─── GIVEN DATA ───

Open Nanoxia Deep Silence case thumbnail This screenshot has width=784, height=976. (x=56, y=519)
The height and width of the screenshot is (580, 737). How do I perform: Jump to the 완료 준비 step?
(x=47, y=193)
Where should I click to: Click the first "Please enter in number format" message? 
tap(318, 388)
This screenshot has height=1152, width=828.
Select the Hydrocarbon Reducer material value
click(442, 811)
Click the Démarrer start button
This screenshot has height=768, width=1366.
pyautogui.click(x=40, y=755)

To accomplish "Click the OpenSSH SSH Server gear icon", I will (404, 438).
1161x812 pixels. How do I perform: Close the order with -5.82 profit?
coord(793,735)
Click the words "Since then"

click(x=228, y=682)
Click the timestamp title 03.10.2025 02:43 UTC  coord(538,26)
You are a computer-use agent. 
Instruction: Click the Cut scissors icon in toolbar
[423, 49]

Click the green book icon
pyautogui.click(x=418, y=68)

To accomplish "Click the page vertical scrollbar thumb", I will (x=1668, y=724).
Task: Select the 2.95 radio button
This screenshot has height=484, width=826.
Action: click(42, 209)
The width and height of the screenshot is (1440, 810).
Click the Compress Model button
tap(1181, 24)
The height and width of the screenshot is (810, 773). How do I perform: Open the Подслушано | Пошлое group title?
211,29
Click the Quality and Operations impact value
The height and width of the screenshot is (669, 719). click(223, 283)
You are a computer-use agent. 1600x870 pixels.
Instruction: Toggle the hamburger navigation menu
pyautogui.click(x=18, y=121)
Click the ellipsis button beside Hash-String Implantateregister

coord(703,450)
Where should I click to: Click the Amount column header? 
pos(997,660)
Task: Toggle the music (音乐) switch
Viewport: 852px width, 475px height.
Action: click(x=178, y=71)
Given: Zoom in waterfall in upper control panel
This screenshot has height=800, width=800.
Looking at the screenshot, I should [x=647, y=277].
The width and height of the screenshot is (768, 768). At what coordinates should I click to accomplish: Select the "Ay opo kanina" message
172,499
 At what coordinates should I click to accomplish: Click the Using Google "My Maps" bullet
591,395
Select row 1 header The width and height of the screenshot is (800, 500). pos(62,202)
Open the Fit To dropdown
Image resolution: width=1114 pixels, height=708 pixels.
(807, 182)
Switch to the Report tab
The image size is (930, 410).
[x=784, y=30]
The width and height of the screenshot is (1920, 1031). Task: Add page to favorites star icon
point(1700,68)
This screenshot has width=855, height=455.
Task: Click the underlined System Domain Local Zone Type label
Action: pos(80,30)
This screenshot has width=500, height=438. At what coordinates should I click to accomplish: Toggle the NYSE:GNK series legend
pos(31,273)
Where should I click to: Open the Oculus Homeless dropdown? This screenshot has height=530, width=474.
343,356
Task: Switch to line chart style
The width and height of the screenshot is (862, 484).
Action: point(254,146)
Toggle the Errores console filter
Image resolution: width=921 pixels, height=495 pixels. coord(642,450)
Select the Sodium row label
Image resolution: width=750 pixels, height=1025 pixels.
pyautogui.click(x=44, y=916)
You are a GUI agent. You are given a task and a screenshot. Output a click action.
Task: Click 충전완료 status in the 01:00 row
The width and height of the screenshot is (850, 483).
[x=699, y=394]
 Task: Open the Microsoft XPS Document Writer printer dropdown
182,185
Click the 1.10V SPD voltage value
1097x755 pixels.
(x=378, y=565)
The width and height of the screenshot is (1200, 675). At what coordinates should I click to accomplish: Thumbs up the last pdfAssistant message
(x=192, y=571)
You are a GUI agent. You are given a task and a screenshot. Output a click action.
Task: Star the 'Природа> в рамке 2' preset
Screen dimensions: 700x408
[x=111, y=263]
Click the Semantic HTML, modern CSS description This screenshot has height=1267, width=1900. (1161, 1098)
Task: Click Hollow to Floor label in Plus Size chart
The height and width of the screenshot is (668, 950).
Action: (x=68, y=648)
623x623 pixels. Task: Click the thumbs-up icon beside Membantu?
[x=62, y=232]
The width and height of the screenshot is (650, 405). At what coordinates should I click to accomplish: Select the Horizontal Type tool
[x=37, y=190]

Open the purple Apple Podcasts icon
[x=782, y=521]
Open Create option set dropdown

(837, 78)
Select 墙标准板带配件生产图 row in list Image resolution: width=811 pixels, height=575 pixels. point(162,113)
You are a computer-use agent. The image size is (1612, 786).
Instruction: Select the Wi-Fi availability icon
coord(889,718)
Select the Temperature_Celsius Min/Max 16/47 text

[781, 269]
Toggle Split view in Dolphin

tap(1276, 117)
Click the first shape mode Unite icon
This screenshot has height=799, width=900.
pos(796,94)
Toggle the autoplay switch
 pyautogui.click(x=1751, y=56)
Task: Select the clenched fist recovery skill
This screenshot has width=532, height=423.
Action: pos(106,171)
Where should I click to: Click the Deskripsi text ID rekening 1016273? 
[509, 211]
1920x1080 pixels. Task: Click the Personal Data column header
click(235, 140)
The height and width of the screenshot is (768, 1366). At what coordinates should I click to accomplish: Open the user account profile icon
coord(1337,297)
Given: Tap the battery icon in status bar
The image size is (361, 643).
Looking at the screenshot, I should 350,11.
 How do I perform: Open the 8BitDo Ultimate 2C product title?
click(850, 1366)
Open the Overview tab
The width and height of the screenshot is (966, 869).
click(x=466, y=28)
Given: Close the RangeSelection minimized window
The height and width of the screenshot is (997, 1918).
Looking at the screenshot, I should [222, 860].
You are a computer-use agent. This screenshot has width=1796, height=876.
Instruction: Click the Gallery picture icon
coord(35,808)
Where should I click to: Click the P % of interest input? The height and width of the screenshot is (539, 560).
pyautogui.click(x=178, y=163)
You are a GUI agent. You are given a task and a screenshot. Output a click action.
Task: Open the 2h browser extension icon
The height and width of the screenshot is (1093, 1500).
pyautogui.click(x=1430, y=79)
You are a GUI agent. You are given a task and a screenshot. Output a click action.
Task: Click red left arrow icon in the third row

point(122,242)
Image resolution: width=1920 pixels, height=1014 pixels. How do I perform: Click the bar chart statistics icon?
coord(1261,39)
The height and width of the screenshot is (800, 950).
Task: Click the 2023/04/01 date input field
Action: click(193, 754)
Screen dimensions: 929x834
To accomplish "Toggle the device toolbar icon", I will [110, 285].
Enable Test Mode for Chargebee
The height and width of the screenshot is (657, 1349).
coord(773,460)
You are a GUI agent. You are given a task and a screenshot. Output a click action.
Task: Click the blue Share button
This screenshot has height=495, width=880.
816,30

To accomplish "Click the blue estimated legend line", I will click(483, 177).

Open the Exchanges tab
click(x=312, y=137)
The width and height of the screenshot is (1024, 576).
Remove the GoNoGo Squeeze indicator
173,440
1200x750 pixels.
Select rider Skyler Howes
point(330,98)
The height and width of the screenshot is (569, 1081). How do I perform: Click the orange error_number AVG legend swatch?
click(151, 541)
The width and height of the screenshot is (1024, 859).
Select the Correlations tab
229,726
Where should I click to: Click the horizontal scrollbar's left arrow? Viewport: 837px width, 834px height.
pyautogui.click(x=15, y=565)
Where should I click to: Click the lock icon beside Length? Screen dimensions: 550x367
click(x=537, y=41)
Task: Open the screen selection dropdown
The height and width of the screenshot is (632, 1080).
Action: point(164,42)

───

◆ ACTION ITEM
Go through the entries above, and wherever a line holds the word "status", copy that line.

◆ SOLUTION TO THIS PROBLEM
Task: Click 충전완료 status in the 01:00 row
Given: Tap the battery icon in status bar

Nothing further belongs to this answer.